**The task**
Of the records that follow, copy only the lines from the line containing "This screenshot has width=636, height=358." to the line containing "Task: Open the Services page", both included, exactly as written.

(Saved data entries)

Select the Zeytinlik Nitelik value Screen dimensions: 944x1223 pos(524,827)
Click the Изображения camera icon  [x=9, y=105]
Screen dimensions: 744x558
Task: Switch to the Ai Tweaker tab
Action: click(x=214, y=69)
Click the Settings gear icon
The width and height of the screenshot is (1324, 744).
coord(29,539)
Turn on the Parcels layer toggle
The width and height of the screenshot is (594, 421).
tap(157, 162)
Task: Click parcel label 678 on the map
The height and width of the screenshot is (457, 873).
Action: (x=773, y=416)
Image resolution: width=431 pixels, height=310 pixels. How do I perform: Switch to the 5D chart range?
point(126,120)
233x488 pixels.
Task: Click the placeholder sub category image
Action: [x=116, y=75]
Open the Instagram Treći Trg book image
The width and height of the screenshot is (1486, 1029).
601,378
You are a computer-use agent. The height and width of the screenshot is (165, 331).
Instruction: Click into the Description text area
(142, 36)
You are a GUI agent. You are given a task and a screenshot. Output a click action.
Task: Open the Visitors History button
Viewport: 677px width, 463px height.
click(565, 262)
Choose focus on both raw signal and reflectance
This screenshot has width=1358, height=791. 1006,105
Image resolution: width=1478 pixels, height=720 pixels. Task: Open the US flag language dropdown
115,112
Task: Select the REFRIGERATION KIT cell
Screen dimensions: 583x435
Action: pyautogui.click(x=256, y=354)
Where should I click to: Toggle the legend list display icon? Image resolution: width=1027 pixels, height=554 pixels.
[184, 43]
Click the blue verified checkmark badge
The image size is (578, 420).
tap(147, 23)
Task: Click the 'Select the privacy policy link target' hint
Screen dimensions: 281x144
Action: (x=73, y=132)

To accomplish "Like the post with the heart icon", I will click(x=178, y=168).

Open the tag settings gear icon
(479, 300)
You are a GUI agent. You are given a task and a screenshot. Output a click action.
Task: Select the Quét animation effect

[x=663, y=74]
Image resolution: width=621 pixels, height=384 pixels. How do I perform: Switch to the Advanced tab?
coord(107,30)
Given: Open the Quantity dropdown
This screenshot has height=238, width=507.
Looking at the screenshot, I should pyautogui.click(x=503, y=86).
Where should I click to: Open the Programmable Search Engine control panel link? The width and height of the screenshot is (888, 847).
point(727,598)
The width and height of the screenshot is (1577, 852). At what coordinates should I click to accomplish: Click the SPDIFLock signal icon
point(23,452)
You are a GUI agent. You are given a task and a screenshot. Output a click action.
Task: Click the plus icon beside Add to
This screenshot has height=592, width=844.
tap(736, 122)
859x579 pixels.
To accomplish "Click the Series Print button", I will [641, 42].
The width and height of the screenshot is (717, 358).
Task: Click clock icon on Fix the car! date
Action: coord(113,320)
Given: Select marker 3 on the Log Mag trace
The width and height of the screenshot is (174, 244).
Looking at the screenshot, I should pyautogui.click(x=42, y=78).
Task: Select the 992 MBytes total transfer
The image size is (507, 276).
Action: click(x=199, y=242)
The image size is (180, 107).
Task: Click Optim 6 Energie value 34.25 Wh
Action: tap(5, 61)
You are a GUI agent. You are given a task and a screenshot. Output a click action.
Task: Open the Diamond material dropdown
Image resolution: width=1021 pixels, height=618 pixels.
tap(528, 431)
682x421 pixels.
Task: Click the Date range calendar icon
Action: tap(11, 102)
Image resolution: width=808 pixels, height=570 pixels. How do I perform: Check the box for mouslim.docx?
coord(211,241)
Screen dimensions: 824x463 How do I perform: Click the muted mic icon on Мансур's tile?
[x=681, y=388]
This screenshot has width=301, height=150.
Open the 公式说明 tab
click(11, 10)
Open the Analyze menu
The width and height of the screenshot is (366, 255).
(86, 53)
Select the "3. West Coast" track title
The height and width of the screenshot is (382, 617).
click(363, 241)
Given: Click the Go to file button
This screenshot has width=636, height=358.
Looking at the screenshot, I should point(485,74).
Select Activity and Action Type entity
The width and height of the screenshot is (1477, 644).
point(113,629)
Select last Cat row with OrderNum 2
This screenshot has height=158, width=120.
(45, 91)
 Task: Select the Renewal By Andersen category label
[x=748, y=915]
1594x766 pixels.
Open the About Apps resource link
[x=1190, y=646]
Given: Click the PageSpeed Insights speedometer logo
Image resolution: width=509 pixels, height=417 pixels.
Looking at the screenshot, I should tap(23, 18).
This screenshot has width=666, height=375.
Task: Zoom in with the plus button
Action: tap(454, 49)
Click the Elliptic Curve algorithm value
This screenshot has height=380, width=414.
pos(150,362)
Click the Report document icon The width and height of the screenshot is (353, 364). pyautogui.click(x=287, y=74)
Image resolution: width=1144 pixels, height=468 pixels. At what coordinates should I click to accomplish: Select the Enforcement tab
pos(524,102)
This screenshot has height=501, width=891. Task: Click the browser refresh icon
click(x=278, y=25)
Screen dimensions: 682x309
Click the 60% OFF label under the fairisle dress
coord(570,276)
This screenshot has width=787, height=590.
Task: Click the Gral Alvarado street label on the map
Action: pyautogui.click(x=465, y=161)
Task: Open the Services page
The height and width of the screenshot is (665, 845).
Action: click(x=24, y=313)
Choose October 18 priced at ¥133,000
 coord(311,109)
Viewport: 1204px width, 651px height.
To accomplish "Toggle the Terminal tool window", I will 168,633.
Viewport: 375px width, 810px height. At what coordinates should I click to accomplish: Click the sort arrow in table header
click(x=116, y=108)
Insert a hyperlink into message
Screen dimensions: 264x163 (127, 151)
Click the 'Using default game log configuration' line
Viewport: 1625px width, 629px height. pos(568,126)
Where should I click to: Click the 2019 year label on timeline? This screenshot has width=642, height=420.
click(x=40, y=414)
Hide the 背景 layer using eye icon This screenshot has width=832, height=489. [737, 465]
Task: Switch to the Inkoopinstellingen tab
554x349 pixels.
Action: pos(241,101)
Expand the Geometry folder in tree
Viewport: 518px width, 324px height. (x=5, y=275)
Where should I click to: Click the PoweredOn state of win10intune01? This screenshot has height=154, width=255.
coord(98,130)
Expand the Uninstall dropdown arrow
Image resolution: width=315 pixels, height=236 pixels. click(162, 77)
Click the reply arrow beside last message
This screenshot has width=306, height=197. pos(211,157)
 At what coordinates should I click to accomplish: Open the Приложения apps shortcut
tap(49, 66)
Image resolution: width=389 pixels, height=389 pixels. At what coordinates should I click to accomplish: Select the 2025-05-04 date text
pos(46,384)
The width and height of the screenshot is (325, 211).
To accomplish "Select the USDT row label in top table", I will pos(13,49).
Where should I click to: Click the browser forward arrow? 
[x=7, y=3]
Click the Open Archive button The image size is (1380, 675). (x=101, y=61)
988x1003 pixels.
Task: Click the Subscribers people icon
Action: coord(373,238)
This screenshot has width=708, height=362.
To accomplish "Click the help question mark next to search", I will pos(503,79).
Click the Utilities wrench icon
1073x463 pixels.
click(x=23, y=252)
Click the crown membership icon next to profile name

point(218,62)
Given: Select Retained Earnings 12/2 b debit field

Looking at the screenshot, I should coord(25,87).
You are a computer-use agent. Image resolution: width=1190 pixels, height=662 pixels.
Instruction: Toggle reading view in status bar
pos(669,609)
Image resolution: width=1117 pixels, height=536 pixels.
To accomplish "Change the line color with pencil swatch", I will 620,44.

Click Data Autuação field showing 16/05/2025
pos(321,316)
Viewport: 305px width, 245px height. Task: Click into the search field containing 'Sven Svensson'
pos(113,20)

**Answer space**
This screenshot has width=636, height=358.
Looking at the screenshot, I should point(485,74).
Select Activity and Action Type entity
The width and height of the screenshot is (1477, 644).
point(113,629)
Select last Cat row with OrderNum 2
This screenshot has height=158, width=120.
(45, 91)
 Task: Select the Renewal By Andersen category label
[x=748, y=915]
1594x766 pixels.
Open the About Apps resource link
[x=1190, y=646]
Given: Click the PageSpeed Insights speedometer logo
Image resolution: width=509 pixels, height=417 pixels.
Looking at the screenshot, I should tap(23, 18).
This screenshot has width=666, height=375.
Task: Zoom in with the plus button
Action: tap(454, 49)
Click the Elliptic Curve algorithm value
This screenshot has height=380, width=414.
pos(150,362)
Click the Report document icon The width and height of the screenshot is (353, 364). pyautogui.click(x=287, y=74)
Image resolution: width=1144 pixels, height=468 pixels. At what coordinates should I click to accomplish: Select the Enforcement tab
pos(524,102)
This screenshot has height=501, width=891. Task: Click the browser refresh icon
click(x=278, y=25)
Screen dimensions: 682x309
Click the 60% OFF label under the fairisle dress
coord(570,276)
This screenshot has width=787, height=590.
Task: Click the Gral Alvarado street label on the map
Action: pyautogui.click(x=465, y=161)
Task: Open the Services page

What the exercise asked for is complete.